> _Data to examine_
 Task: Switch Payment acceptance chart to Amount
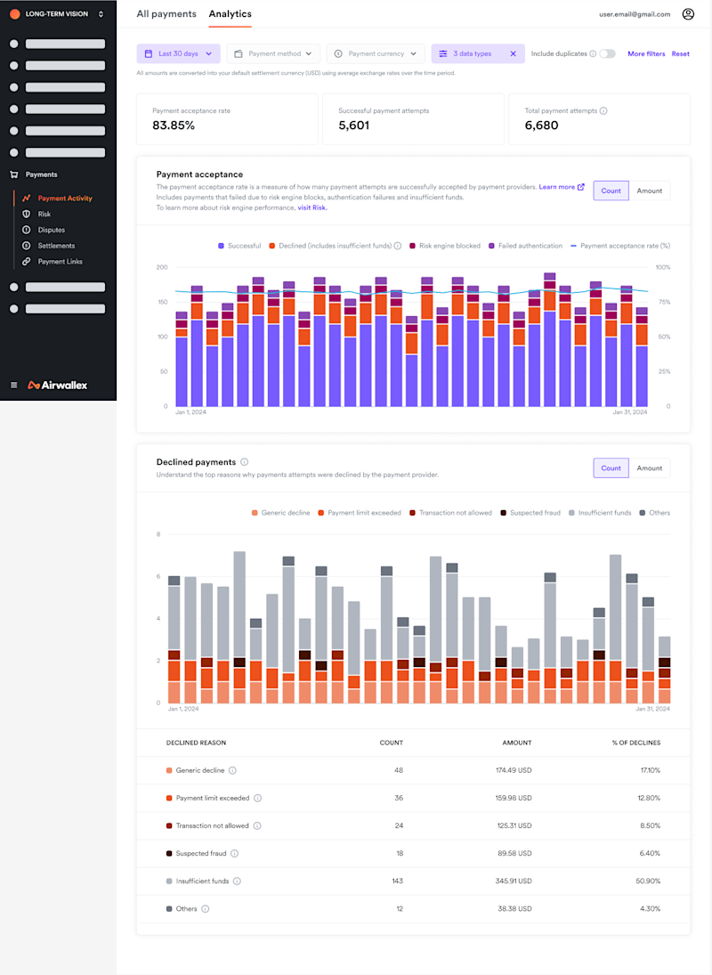[649, 191]
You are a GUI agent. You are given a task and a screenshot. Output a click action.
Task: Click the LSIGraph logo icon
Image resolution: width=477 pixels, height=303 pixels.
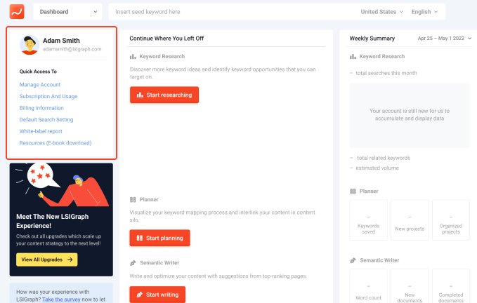tap(17, 11)
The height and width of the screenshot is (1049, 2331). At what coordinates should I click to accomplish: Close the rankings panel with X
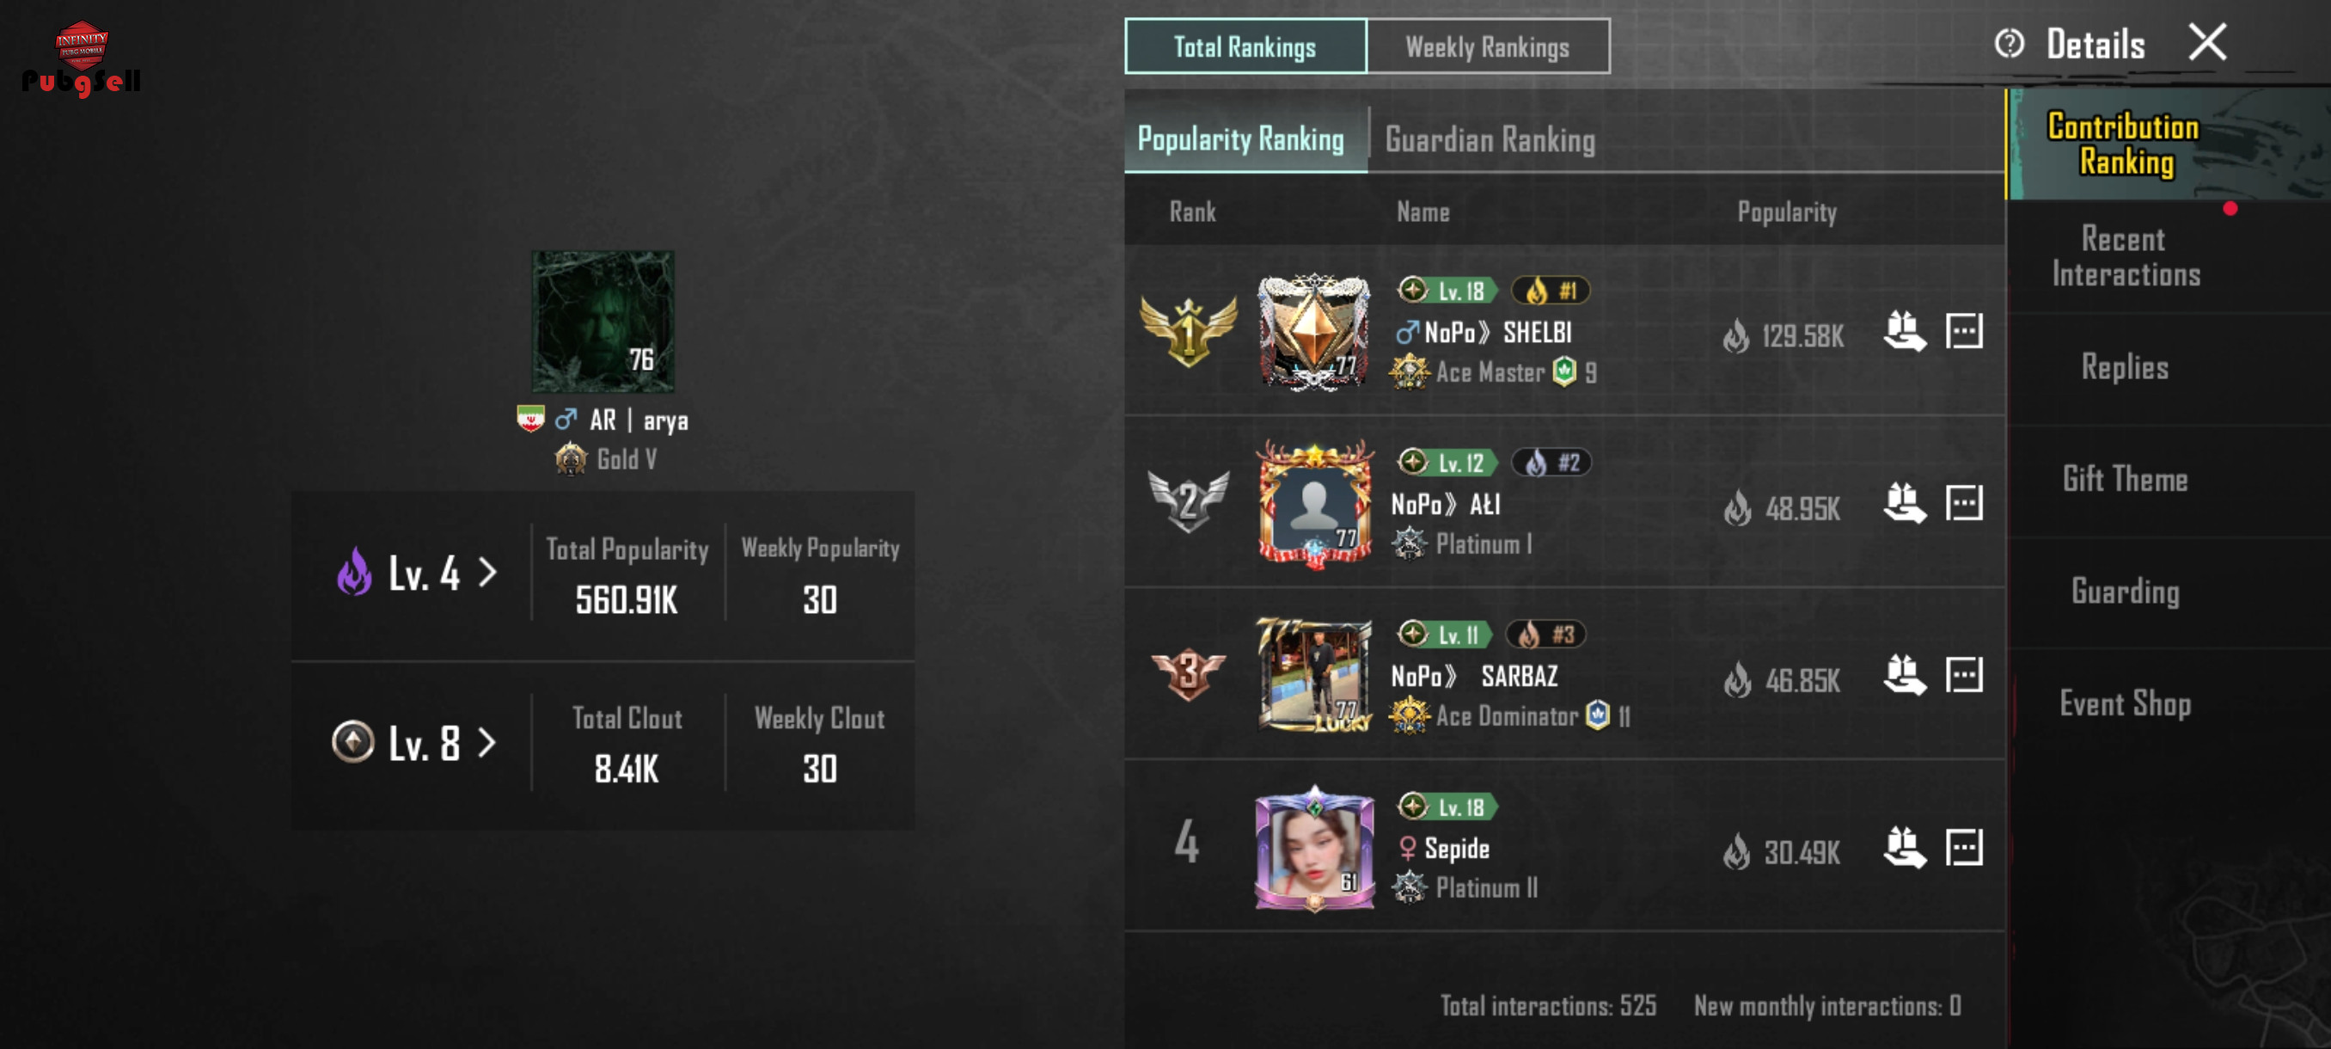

> _The task_
The line that contains "You are a GUI" opens the part to copy, and the last line of the records closes it; set down those lines exactly, pictures excluded.

> _Task response_
You are a GUI agent. You are given a task and a screenshot. Output a click action.
Task: Click the LSIGraph logo icon
Image resolution: width=477 pixels, height=303 pixels.
tap(17, 11)
The height and width of the screenshot is (1049, 2331). At what coordinates should I click to accomplish: Close the rankings panel with X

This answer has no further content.